• **Task prompt**
Exact reproduction of every entry is required.

• **Extracted entries**
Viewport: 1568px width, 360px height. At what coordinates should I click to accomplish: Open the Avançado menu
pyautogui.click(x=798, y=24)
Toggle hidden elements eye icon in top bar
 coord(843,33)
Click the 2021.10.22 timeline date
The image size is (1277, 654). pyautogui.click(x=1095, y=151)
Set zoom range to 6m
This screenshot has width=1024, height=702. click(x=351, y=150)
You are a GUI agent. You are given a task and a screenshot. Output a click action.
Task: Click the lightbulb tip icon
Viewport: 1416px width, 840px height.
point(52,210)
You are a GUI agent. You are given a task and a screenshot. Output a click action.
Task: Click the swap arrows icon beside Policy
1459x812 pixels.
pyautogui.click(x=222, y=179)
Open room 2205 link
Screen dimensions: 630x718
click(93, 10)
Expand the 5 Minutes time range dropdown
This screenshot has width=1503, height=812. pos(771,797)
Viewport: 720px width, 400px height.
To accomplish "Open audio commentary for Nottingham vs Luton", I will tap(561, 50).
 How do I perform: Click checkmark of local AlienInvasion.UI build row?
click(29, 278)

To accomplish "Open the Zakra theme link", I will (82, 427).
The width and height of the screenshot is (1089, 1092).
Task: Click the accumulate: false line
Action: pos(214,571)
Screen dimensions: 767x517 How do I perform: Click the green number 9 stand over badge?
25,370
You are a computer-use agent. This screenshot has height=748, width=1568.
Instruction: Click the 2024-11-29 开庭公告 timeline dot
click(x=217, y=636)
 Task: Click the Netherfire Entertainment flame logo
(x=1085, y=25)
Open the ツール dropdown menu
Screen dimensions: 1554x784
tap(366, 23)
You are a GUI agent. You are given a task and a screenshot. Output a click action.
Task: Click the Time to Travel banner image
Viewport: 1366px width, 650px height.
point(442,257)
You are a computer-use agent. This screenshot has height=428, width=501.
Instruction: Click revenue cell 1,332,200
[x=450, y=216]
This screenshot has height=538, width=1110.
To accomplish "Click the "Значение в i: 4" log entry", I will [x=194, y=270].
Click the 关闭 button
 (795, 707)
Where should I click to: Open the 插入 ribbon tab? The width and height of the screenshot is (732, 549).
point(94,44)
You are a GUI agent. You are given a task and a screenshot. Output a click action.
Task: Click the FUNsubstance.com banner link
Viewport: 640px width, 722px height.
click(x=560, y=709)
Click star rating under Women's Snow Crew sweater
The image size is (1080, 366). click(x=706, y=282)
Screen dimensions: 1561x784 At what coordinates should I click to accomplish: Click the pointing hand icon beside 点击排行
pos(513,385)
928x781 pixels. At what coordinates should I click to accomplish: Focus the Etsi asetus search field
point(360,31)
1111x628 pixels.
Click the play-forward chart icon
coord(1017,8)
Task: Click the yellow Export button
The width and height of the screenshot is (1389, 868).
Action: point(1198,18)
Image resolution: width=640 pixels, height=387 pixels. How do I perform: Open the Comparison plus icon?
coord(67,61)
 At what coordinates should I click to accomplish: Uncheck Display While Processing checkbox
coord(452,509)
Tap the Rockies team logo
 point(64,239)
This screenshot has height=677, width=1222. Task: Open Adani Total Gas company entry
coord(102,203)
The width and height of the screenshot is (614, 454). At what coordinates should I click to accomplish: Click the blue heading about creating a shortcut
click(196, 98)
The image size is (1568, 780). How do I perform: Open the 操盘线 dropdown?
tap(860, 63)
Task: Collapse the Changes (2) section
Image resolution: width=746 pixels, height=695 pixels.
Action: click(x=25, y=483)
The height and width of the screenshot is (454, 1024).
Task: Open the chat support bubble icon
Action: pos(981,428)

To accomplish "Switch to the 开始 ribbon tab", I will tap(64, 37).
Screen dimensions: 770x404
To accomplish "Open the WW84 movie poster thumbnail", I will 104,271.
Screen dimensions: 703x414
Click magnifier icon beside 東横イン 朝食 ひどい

• **Your response**
Viewport: 1568px width, 360px height. At what coordinates should I click to accomplish: Open the Avançado menu
pyautogui.click(x=798, y=24)
Toggle hidden elements eye icon in top bar
 coord(843,33)
Click the 2021.10.22 timeline date
The image size is (1277, 654). pyautogui.click(x=1095, y=151)
Set zoom range to 6m
This screenshot has width=1024, height=702. click(x=351, y=150)
You are a GUI agent. You are given a task and a screenshot. Output a click action.
Task: Click the lightbulb tip icon
Viewport: 1416px width, 840px height.
point(52,210)
You are a GUI agent. You are given a task and a screenshot. Output a click action.
Task: Click the swap arrows icon beside Policy
1459x812 pixels.
pyautogui.click(x=222, y=179)
Open room 2205 link
Screen dimensions: 630x718
click(93, 10)
Expand the 5 Minutes time range dropdown
This screenshot has width=1503, height=812. pos(771,797)
Viewport: 720px width, 400px height.
To accomplish "Open audio commentary for Nottingham vs Luton", I will tap(561, 50).
 How do I perform: Click checkmark of local AlienInvasion.UI build row?
click(29, 278)

To accomplish "Open the Zakra theme link", I will (82, 427).
The width and height of the screenshot is (1089, 1092).
Task: Click the accumulate: false line
Action: pos(214,571)
Screen dimensions: 767x517 How do I perform: Click the green number 9 stand over badge?
25,370
You are a computer-use agent. This screenshot has height=748, width=1568.
Instruction: Click the 2024-11-29 开庭公告 timeline dot
click(x=217, y=636)
 Task: Click the Netherfire Entertainment flame logo
(x=1085, y=25)
Open the ツール dropdown menu
Screen dimensions: 1554x784
tap(366, 23)
You are a GUI agent. You are given a task and a screenshot. Output a click action.
Task: Click the Time to Travel banner image
Viewport: 1366px width, 650px height.
point(442,257)
You are a computer-use agent. This screenshot has height=428, width=501.
Instruction: Click revenue cell 1,332,200
[x=450, y=216]
This screenshot has height=538, width=1110.
To accomplish "Click the "Значение в i: 4" log entry", I will [x=194, y=270].
Click the 关闭 button
 (795, 707)
Where should I click to: Open the 插入 ribbon tab? The width and height of the screenshot is (732, 549).
point(94,44)
You are a GUI agent. You are given a task and a screenshot. Output a click action.
Task: Click the FUNsubstance.com banner link
Viewport: 640px width, 722px height.
click(x=560, y=709)
Click star rating under Women's Snow Crew sweater
The image size is (1080, 366). click(x=706, y=282)
Screen dimensions: 1561x784 At what coordinates should I click to accomplish: Click the pointing hand icon beside 点击排行
pos(513,385)
928x781 pixels. At what coordinates should I click to accomplish: Focus the Etsi asetus search field
point(360,31)
1111x628 pixels.
Click the play-forward chart icon
coord(1017,8)
Task: Click the yellow Export button
The width and height of the screenshot is (1389, 868).
Action: point(1198,18)
Image resolution: width=640 pixels, height=387 pixels. How do I perform: Open the Comparison plus icon?
coord(67,61)
 At what coordinates should I click to accomplish: Uncheck Display While Processing checkbox
coord(452,509)
Tap the Rockies team logo
 point(64,239)
This screenshot has height=677, width=1222. Task: Open Adani Total Gas company entry
coord(102,203)
The width and height of the screenshot is (614, 454). At what coordinates should I click to accomplish: Click the blue heading about creating a shortcut
click(196, 98)
The image size is (1568, 780). How do I perform: Open the 操盘线 dropdown?
tap(860, 63)
Task: Collapse the Changes (2) section
Image resolution: width=746 pixels, height=695 pixels.
Action: click(x=25, y=483)
The height and width of the screenshot is (454, 1024).
Task: Open the chat support bubble icon
Action: pos(981,428)

To accomplish "Switch to the 开始 ribbon tab", I will tap(64, 37).
Screen dimensions: 770x404
To accomplish "Open the WW84 movie poster thumbnail", I will 104,271.
Screen dimensions: 703x414
Click magnifier icon beside 東横イン 朝食 ひどい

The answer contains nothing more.